(WHAT IS BEING ASKED): Copy only the lines from the one containing "Task: Open the 新闻动态 navigation menu" through the final line of the records below, exactly as written, with no pictures.

(Data records)
──────────────────────────────

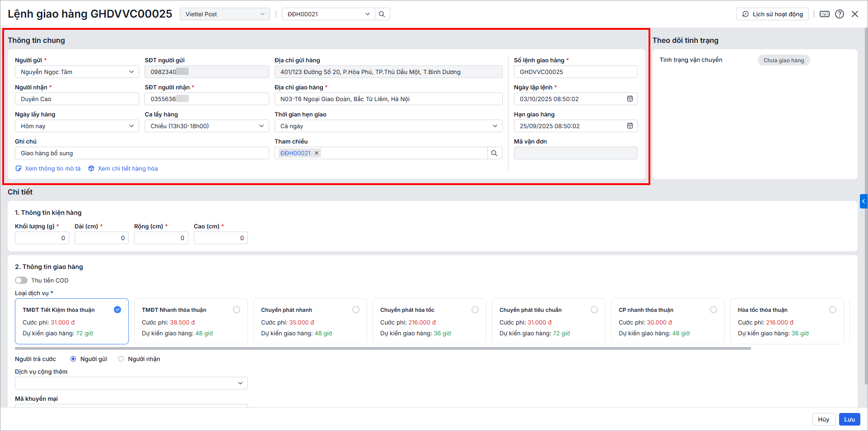Open the Dịch vụ cộng thêm dropdown
Image resolution: width=868 pixels, height=431 pixels.
[131, 383]
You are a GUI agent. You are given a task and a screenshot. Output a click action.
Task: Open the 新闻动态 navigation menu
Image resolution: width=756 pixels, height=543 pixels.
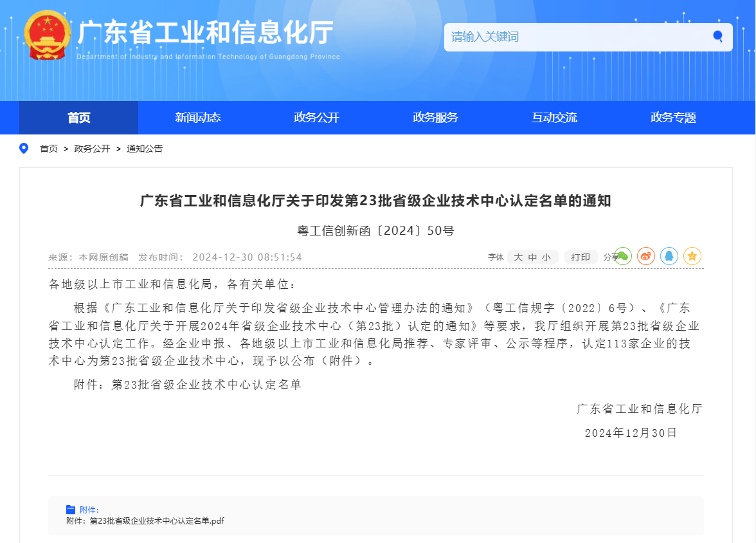197,118
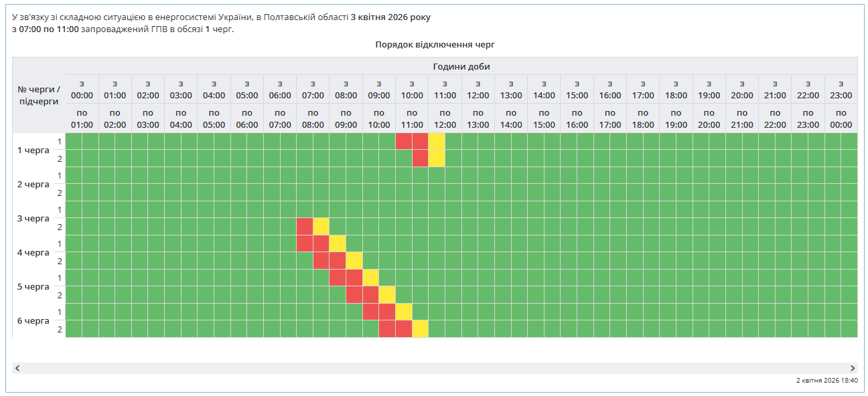Click the '6 черга' row label
This screenshot has width=868, height=396.
click(x=33, y=321)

──────────────────────────────

(OUTPUT FOR THIS TASK):
Task: Open the 新闻动态 navigation menu
Image resolution: width=756 pixels, height=543 pixels.
197,118
Click the '6 черга' row label
This screenshot has width=868, height=396.
click(x=33, y=321)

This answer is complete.